_Aim of the task_: When you reach the records, transcribe each one exactly.
= Beginning of Section =
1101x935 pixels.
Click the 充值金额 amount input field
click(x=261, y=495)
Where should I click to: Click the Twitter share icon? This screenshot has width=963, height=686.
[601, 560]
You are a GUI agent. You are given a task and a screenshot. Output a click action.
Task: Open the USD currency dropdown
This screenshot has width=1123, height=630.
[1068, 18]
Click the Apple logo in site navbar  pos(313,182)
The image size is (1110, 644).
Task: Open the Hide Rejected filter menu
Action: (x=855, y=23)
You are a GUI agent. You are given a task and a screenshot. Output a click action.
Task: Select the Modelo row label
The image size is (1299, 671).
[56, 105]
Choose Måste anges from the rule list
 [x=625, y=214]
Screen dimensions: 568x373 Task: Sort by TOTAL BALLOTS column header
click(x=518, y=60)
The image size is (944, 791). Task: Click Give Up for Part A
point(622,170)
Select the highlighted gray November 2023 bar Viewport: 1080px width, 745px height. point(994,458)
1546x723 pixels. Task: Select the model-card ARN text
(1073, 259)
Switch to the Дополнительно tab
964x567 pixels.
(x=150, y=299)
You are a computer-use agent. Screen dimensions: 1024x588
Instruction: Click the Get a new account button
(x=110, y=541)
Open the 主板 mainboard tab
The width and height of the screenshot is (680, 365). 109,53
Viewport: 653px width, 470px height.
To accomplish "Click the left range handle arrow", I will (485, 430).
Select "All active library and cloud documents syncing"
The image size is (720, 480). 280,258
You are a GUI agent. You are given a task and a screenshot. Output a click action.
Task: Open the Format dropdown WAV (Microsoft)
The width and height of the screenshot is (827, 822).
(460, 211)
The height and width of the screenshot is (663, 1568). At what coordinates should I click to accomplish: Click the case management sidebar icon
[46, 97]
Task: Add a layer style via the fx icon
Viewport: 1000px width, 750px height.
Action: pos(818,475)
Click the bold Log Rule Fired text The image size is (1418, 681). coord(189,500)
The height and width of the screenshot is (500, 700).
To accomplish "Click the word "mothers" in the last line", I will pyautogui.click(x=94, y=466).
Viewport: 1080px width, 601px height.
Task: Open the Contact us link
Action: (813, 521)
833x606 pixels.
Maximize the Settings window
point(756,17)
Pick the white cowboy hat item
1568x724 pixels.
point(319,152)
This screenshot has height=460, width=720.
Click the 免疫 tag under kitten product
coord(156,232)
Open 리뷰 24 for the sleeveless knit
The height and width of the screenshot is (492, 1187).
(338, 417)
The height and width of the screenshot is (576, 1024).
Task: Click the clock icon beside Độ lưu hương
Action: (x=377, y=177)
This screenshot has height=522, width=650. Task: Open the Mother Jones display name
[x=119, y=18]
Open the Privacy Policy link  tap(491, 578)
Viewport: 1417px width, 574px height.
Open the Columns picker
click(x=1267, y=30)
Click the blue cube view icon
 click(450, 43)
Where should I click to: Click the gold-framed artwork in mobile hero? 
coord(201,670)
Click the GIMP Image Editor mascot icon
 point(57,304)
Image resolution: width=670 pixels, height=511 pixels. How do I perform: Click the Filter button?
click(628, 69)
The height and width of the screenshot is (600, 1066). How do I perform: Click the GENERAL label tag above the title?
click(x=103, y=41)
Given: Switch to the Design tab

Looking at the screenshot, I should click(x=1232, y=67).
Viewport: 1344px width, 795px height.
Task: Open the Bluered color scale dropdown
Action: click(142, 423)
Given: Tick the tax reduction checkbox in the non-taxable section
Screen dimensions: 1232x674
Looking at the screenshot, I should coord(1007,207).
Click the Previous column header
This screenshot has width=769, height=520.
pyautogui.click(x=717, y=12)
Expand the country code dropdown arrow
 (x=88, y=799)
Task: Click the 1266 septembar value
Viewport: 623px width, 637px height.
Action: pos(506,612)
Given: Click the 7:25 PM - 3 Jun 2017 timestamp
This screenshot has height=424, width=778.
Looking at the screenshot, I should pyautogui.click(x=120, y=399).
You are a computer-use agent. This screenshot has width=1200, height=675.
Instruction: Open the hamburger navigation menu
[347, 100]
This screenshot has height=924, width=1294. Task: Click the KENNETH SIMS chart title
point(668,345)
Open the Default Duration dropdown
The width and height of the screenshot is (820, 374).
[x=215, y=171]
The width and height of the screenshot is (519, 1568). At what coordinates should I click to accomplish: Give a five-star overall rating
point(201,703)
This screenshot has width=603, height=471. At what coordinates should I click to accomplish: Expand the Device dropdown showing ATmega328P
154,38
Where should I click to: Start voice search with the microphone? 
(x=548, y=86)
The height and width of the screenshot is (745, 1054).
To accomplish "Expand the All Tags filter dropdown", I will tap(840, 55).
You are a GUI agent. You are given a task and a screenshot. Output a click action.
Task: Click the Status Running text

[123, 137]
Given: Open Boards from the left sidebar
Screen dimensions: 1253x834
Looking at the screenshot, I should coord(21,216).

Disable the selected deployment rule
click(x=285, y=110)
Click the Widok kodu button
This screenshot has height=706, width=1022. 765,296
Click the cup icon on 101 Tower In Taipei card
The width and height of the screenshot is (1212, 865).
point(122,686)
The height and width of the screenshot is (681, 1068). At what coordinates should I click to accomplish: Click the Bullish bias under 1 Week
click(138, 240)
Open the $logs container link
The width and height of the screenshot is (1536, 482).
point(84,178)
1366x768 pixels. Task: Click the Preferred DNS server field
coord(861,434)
= End of Section =
_Completed exercise_:
1101x935 pixels.
Click the 充值金额 amount input field
click(x=261, y=495)
Where should I click to: Click the Twitter share icon? This screenshot has width=963, height=686.
[601, 560]
You are a GUI agent. You are given a task and a screenshot. Output a click action.
Task: Open the USD currency dropdown
This screenshot has width=1123, height=630.
[1068, 18]
Click the Apple logo in site navbar  pos(313,182)
The image size is (1110, 644).
Task: Open the Hide Rejected filter menu
Action: (x=855, y=23)
You are a GUI agent. You are given a task and a screenshot. Output a click action.
Task: Select the Modelo row label
The image size is (1299, 671).
[56, 105]
Choose Måste anges from the rule list
 [x=625, y=214]
Screen dimensions: 568x373 Task: Sort by TOTAL BALLOTS column header
click(x=518, y=60)
The image size is (944, 791). Task: Click Give Up for Part A
point(622,170)
Select the highlighted gray November 2023 bar Viewport: 1080px width, 745px height. point(994,458)
1546x723 pixels. Task: Select the model-card ARN text
(1073, 259)
Switch to the Дополнительно tab
964x567 pixels.
(x=150, y=299)
You are a computer-use agent. Screen dimensions: 1024x588
Instruction: Click the Get a new account button
(x=110, y=541)
Open the 主板 mainboard tab
The width and height of the screenshot is (680, 365). 109,53
Viewport: 653px width, 470px height.
To accomplish "Click the left range handle arrow", I will (485, 430).
Select "All active library and cloud documents syncing"
The image size is (720, 480). 280,258
You are a GUI agent. You are given a task and a screenshot. Output a click action.
Task: Open the Format dropdown WAV (Microsoft)
The width and height of the screenshot is (827, 822).
(460, 211)
The height and width of the screenshot is (663, 1568). At what coordinates should I click to accomplish: Click the case management sidebar icon
[46, 97]
Task: Add a layer style via the fx icon
Viewport: 1000px width, 750px height.
Action: pos(818,475)
Click the bold Log Rule Fired text The image size is (1418, 681). coord(189,500)
The height and width of the screenshot is (500, 700).
To accomplish "Click the word "mothers" in the last line", I will pyautogui.click(x=94, y=466).
Viewport: 1080px width, 601px height.
Task: Open the Contact us link
Action: (813, 521)
833x606 pixels.
Maximize the Settings window
point(756,17)
Pick the white cowboy hat item
1568x724 pixels.
point(319,152)
This screenshot has height=460, width=720.
Click the 免疫 tag under kitten product
coord(156,232)
Open 리뷰 24 for the sleeveless knit
The height and width of the screenshot is (492, 1187).
(338, 417)
The height and width of the screenshot is (576, 1024).
Task: Click the clock icon beside Độ lưu hương
Action: (x=377, y=177)
This screenshot has height=522, width=650. Task: Open the Mother Jones display name
[x=119, y=18]
Open the Privacy Policy link  tap(491, 578)
Viewport: 1417px width, 574px height.
Open the Columns picker
click(x=1267, y=30)
Click the blue cube view icon
 click(450, 43)
Where should I click to: Click the gold-framed artwork in mobile hero? 
coord(201,670)
Click the GIMP Image Editor mascot icon
 point(57,304)
Image resolution: width=670 pixels, height=511 pixels. How do I perform: Click the Filter button?
click(628, 69)
The height and width of the screenshot is (600, 1066). How do I perform: Click the GENERAL label tag above the title?
click(x=103, y=41)
Given: Switch to the Design tab

Looking at the screenshot, I should click(x=1232, y=67).
Viewport: 1344px width, 795px height.
Task: Open the Bluered color scale dropdown
Action: click(142, 423)
Given: Tick the tax reduction checkbox in the non-taxable section
Screen dimensions: 1232x674
Looking at the screenshot, I should coord(1007,207).
Click the Previous column header
This screenshot has width=769, height=520.
pyautogui.click(x=717, y=12)
Expand the country code dropdown arrow
 (x=88, y=799)
Task: Click the 1266 septembar value
Viewport: 623px width, 637px height.
Action: pos(506,612)
Given: Click the 7:25 PM - 3 Jun 2017 timestamp
This screenshot has height=424, width=778.
Looking at the screenshot, I should pyautogui.click(x=120, y=399).
You are a computer-use agent. This screenshot has width=1200, height=675.
Instruction: Open the hamburger navigation menu
[347, 100]
This screenshot has height=924, width=1294. Task: Click the KENNETH SIMS chart title
point(668,345)
Open the Default Duration dropdown
The width and height of the screenshot is (820, 374).
[x=215, y=171]
The width and height of the screenshot is (519, 1568). At what coordinates should I click to accomplish: Give a five-star overall rating
point(201,703)
This screenshot has width=603, height=471. At what coordinates should I click to accomplish: Expand the Device dropdown showing ATmega328P
154,38
Where should I click to: Start voice search with the microphone? 
(x=548, y=86)
The height and width of the screenshot is (745, 1054).
To accomplish "Expand the All Tags filter dropdown", I will tap(840, 55).
You are a GUI agent. You are given a task and a screenshot. Output a click action.
Task: Click the Status Running text

[123, 137]
Given: Open Boards from the left sidebar
Screen dimensions: 1253x834
Looking at the screenshot, I should coord(21,216).

Disable the selected deployment rule
click(x=285, y=110)
Click the Widok kodu button
This screenshot has height=706, width=1022. 765,296
Click the cup icon on 101 Tower In Taipei card
The width and height of the screenshot is (1212, 865).
point(122,686)
The height and width of the screenshot is (681, 1068). At what coordinates should I click to accomplish: Click the Bullish bias under 1 Week
click(138, 240)
Open the $logs container link
The width and height of the screenshot is (1536, 482).
point(84,178)
1366x768 pixels. Task: Click the Preferred DNS server field
coord(861,434)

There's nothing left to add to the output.